* Text provided:
****

I found the best documentary by Robert Newton, where he covers the history of textiles in North Carolina + how much the state relied on production and then how and why it began to vanish.
( WATCH ROBERT NEWTON'S NC TEXTILE DOCUMENTARY HERE )
He notes that over 160,000 jobs were lost over a 12 year period. Imagine what that does to an economy. I saw this first hand, as my grandmother was an employeee of a once booming mill that eventally switched gears and packed for an overseas endeavor - resulting in job loss. It was the same story, over and over.
With the loss of the textile industry also came a loss in textile skills. Everyone that I had ever met (until about the age of 16) had a grandmother that made all of her clothes at one point, maybe 2% of those people actually posessed the skill themselves.
Luckily, my uncle had learned to sew and began teaching me around the age of 10. Not long after I began sewing my great-grandmother passed, leaving behind a collection of unfinished quilts, luxurious textiles, and vintage thread + notions. Since I was the "newest" seamstress in the family (and quite possibly one of the only, aside from my uncle), I inherited it all. That moment was so transformative for me.

****

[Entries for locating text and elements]
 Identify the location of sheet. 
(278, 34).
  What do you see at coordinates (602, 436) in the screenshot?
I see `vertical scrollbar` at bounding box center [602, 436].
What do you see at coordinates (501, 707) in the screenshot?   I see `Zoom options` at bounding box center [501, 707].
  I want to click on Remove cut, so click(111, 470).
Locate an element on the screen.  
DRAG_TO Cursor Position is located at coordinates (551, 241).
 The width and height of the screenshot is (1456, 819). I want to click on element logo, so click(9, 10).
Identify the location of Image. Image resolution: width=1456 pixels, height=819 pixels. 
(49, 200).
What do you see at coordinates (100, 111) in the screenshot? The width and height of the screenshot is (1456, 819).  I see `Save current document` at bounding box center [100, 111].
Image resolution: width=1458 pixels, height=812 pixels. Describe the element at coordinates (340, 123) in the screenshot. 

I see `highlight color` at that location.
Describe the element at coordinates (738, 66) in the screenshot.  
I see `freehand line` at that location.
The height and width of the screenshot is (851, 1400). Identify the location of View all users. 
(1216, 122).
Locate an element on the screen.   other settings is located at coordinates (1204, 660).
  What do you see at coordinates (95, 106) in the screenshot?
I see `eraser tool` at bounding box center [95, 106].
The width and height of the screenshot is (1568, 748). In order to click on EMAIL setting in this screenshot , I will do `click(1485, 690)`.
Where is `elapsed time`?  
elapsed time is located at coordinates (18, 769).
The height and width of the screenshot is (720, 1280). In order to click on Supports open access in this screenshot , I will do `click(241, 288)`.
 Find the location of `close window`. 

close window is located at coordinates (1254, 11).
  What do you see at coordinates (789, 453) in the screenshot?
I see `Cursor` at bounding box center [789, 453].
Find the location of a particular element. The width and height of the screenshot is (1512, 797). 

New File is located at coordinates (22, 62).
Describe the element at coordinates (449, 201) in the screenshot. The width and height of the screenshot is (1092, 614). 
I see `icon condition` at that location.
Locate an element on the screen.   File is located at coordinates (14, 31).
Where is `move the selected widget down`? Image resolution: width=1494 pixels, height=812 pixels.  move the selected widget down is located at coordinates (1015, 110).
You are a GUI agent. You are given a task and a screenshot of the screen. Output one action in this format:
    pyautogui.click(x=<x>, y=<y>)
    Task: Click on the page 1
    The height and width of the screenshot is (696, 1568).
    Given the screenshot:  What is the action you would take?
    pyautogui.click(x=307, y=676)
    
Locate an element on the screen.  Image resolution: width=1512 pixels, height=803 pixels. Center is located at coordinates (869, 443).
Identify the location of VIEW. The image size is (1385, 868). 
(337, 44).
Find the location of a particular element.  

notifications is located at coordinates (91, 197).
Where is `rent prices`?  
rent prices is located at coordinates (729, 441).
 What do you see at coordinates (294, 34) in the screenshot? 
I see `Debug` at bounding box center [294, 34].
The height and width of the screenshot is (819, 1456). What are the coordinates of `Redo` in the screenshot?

****

* Written instruction 1:
Using the post about North Carolina textiles, answer these questions:
(a) According to Newton, how many jobs were lost, and over how long a period?
(b) Who began teaching the writer to sew, and at about what age?
(c) What did the great-grandmother leave behind?
* Written instruction 2: Can you echo the stretch of the post about North Carolina textiles from "I found the" through "the skill themselves."?
* Written instruction 3: How might the post about North Carolina textiles and sewing go on after its final sentence? Write what follows.

* Exercise response 1:
(a) Over 160,000 jobs were lost over a 12 year period.
(b) The writer's uncle, starting around the age of 10.
(c) A collection of unfinished quilts, luxurious textiles, and vintage thread + notions.

* Exercise response 2:
I found the best documentary by Robert Newton, where he covers the history of textiles in North Carolina + how much the state relied on production and then how and why it began to vanish.
( WATCH ROBERT NEWTON'S NC TEXTILE DOCUMENTARY HERE )
He notes that over 160,000 jobs were lost over a 12 year period. Imagine what that does to an economy. I saw this first hand, as my grandmother was an employeee of a once booming mill that eventally switched gears and packed for an overseas endeavor - resulting in job loss. It was the same story, over and over.
With the loss of the textile industry also came a loss in textile skills. Everyone that I had ever met (until about the age of 16) had a grandmother that made all of her clothes at one point, maybe 2% of those people actually posessed the skill themselves.

* Exercise response 3:
Over the next 14 years I carried along small samples of my grandmothers collection, hoping to find the perfect endeaveor to invest her timeless treasures into.
During that time I had decided to steer away from my "dead set" path for law school and switch over to textiles. In January 2011, I obtained my Bachelors in Apparel Construction and Textiles. As a gift that Christmas, my mother had happened upon a luxurious stash of left behind textiles from a drapery shop that had (at some point) gone under.

-- Here it is - the original stash - Christmas 2012. Pardon the quality, cell phones probably still flipped open back then. --
So there I was, golden opportunity. Beautiful North Carolina textiles in various textures and sizes, the finest quality that money can buy..right..in..front..of...me.
At the time, Jessie and I had been working together at a local restaurant (thanks for getting me that job, by the way). We grew up together, faced the same challenges, wanted the same future - and we talked about it every day.
Eventually we formulated a grandeur plan to build our own business. We worked for WEEKS trying to get the perfect logo, products, schedule. Holy shit - we worked tirelessly for months. But in that time, HOME.SEWN was born.
I had finally found the perfect way to use my great-grandmother's notions in a way that would help bring to life a forgotten industry + revive the left behind articles of fallen store fronts.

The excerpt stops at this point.